En Inde, si les 18 premiers exemplaires seront livrés à l'Inde d'ici à mi-2015, les 108 autres appareils seront assemblés localement. « Il ne faut pas confondre assemblage et production, explique un expert à La Tribune. La production va rester en grande partie en France. Le "radar antenne active" par exemple, que Dassault a mis 10 années à réaliser est impossible à produire par les Indiens ou les Brésiliens ». Et un industriel français du consortium Rafale d'ajouter : « C'est la technologie d'aujourd'hui qui sera transférée, pas celle de demain qui restera dans les bureaux d'études français ». D'ailleurs, en cas de succès à l'export, une partie des livraisons d'avions réservés aux Forces françaises (11 par an jusqu'à 2018) sera réservée à ces marchés étrangers. Une hausse des cadences pourrait être également une solution.

Au Brésil, la négociation prendra du temps

Pour autant, la prudence reste de mise. Dassault en a déjà fait la triste expérience.
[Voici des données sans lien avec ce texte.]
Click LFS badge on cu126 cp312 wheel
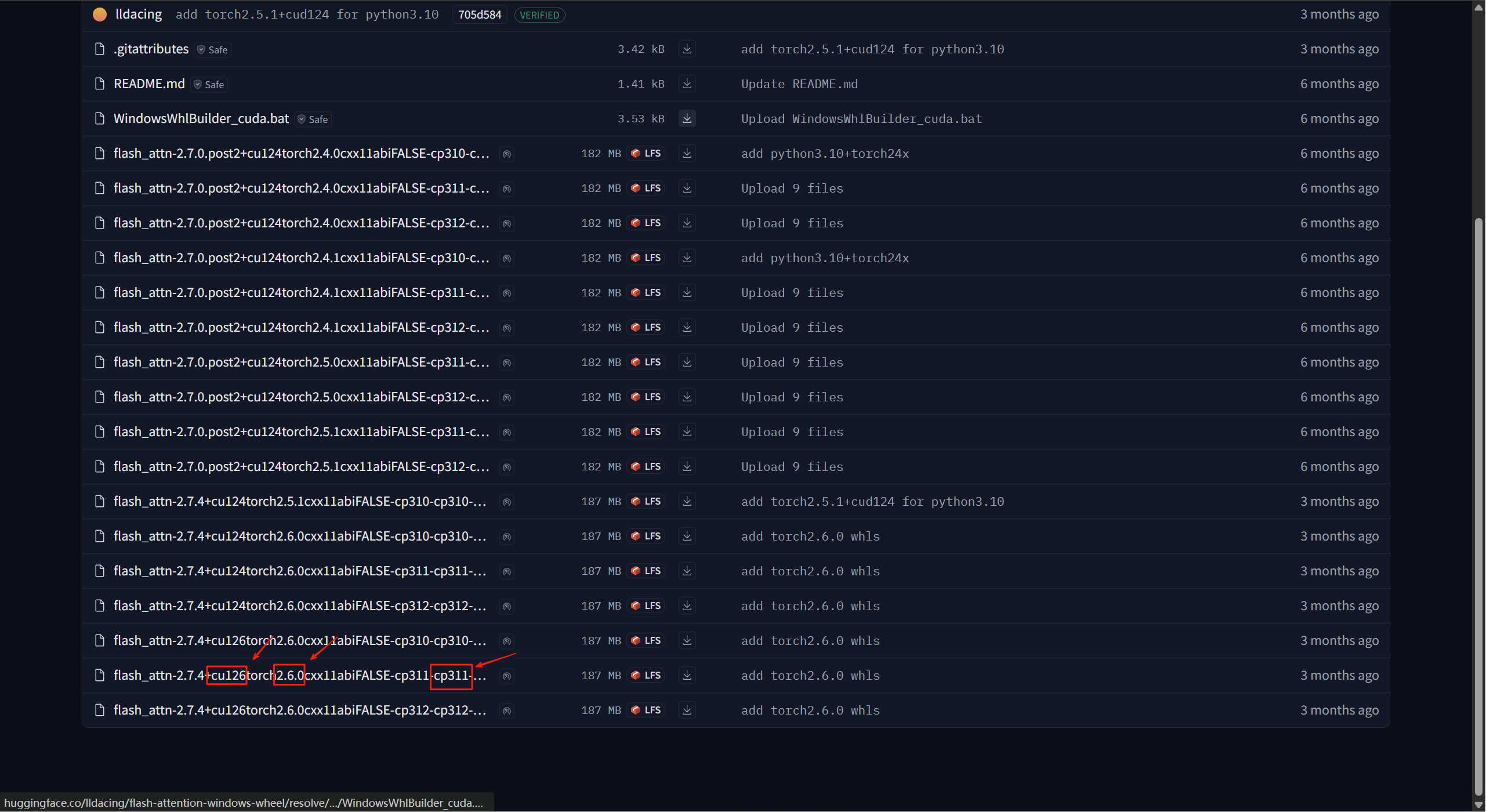The height and width of the screenshot is (812, 1486). click(x=646, y=710)
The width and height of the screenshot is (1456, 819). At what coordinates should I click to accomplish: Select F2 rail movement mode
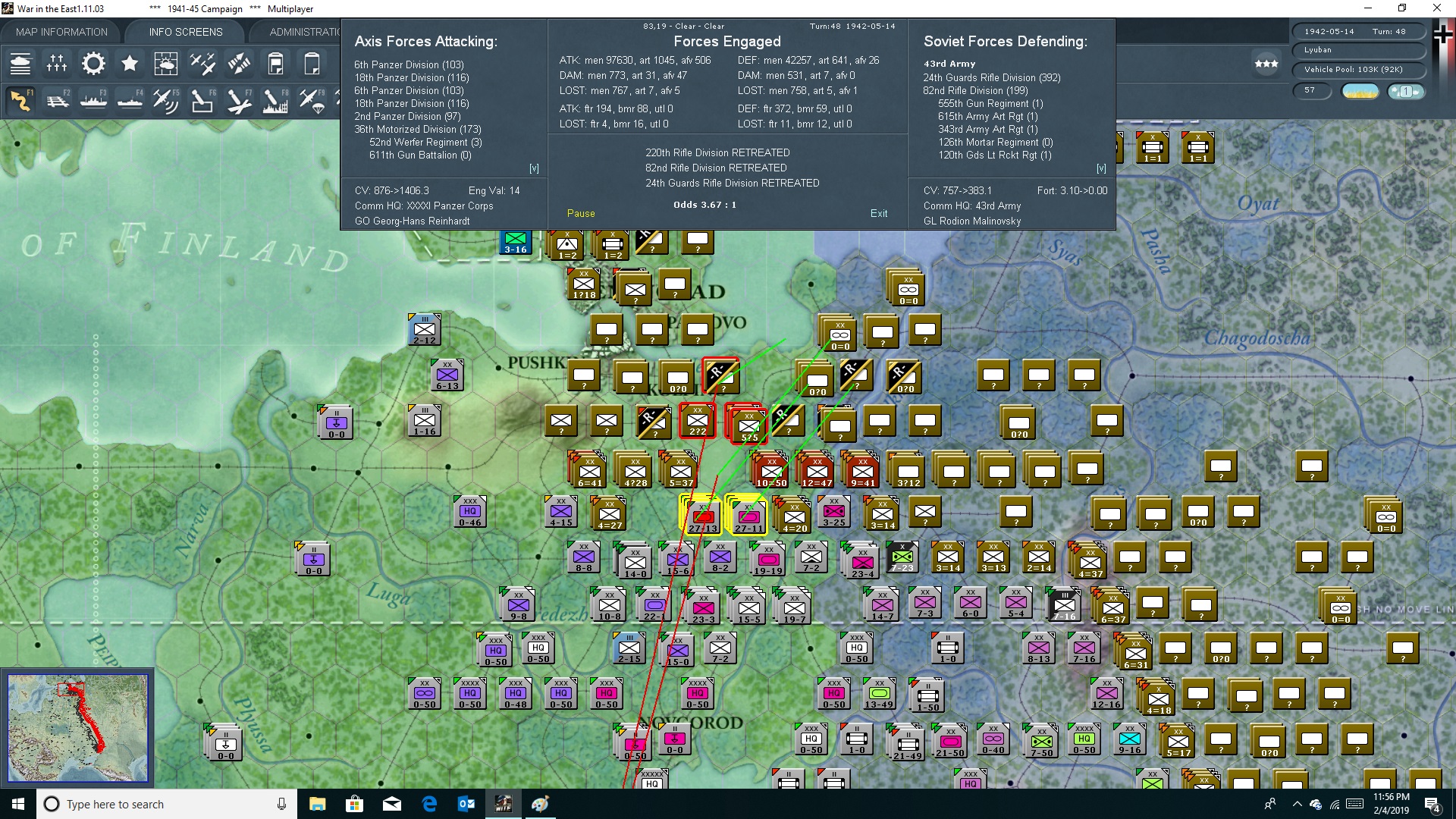click(x=58, y=100)
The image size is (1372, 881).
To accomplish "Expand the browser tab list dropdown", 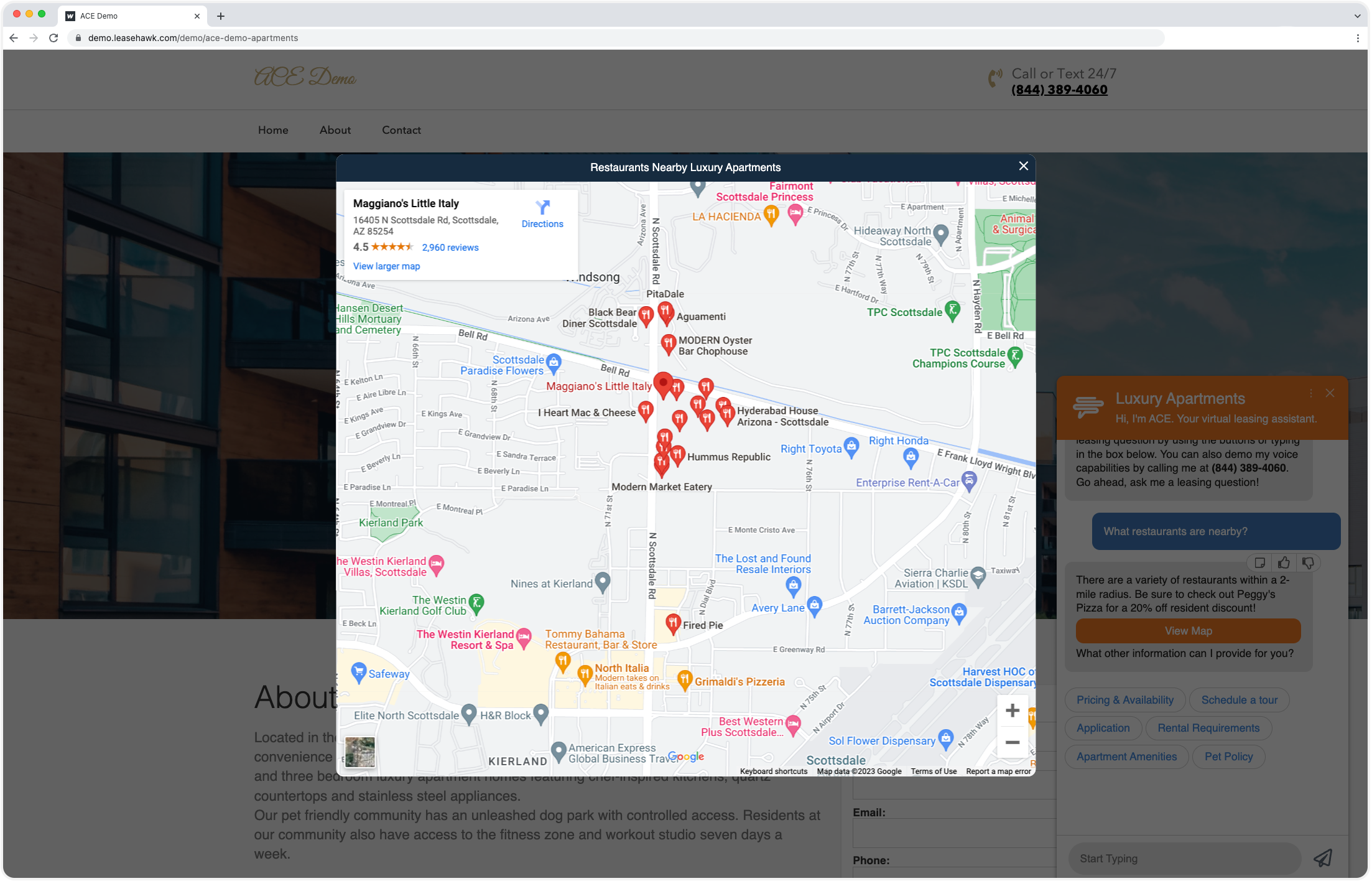I will pos(1357,16).

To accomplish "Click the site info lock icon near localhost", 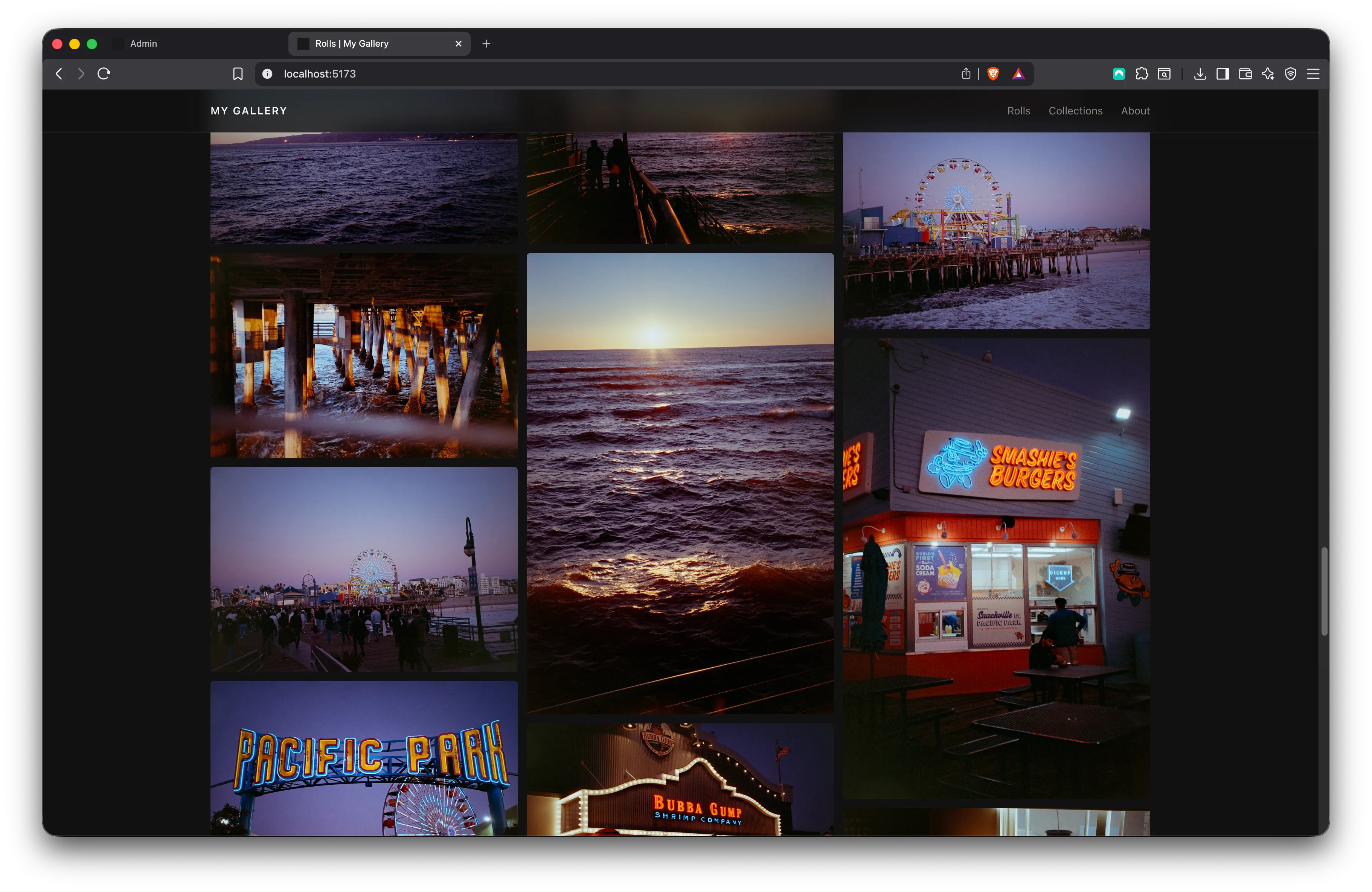I will click(x=267, y=73).
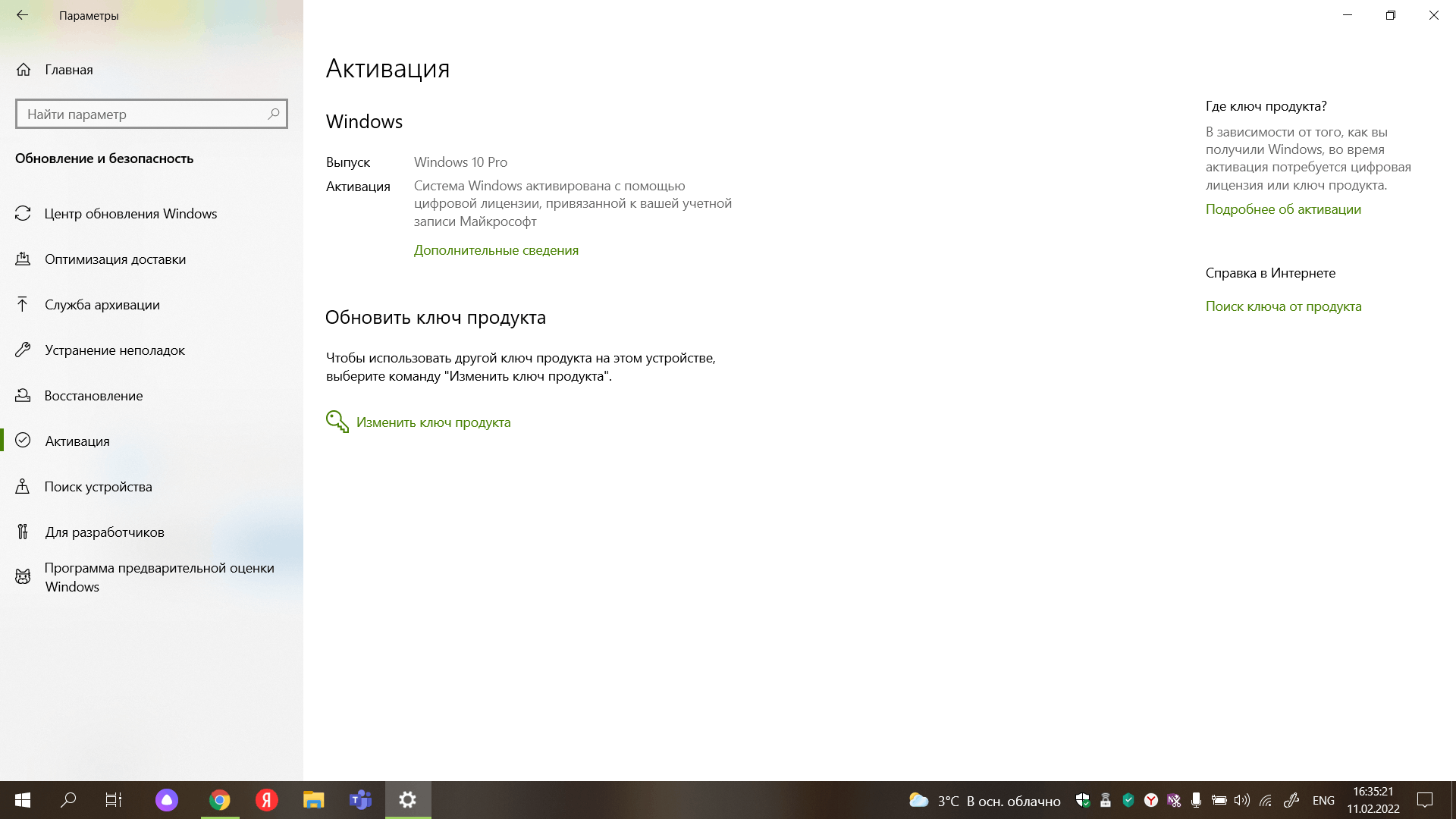Click the back arrow in Settings

[x=22, y=15]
Le contrat indien ne sera signé définitivement que dans les neuf prochains mois et beaucoup de rebondissements peuvent encore intervenir d'ici là. Le ministre de la Défense, Gérard Longuet, a d'ailleurs estimé la probabilité d'une issue favorable à 80%. Soit une chance sur cinq d'échouer. Pour rappel, en 2007, l'Inde avait ainsi annulé un appel d'offres de 600 millions de dollars (pour 197 appareils militaires) raflé par Eurocopter, filiale d'EADS, aux dépens de l'américain Bell. Au Brésil, on est encore loin de la signature. Ainsi l'annonce de la décision de la présidente Dilma Rousseff d'entrer en négociations exclusives avec Dassault se ferait quoiqu'il arrive après l'élection présidentielle française, afin de ne pas laisser cette question être détournée à des fins politiques dans l'Hexagone.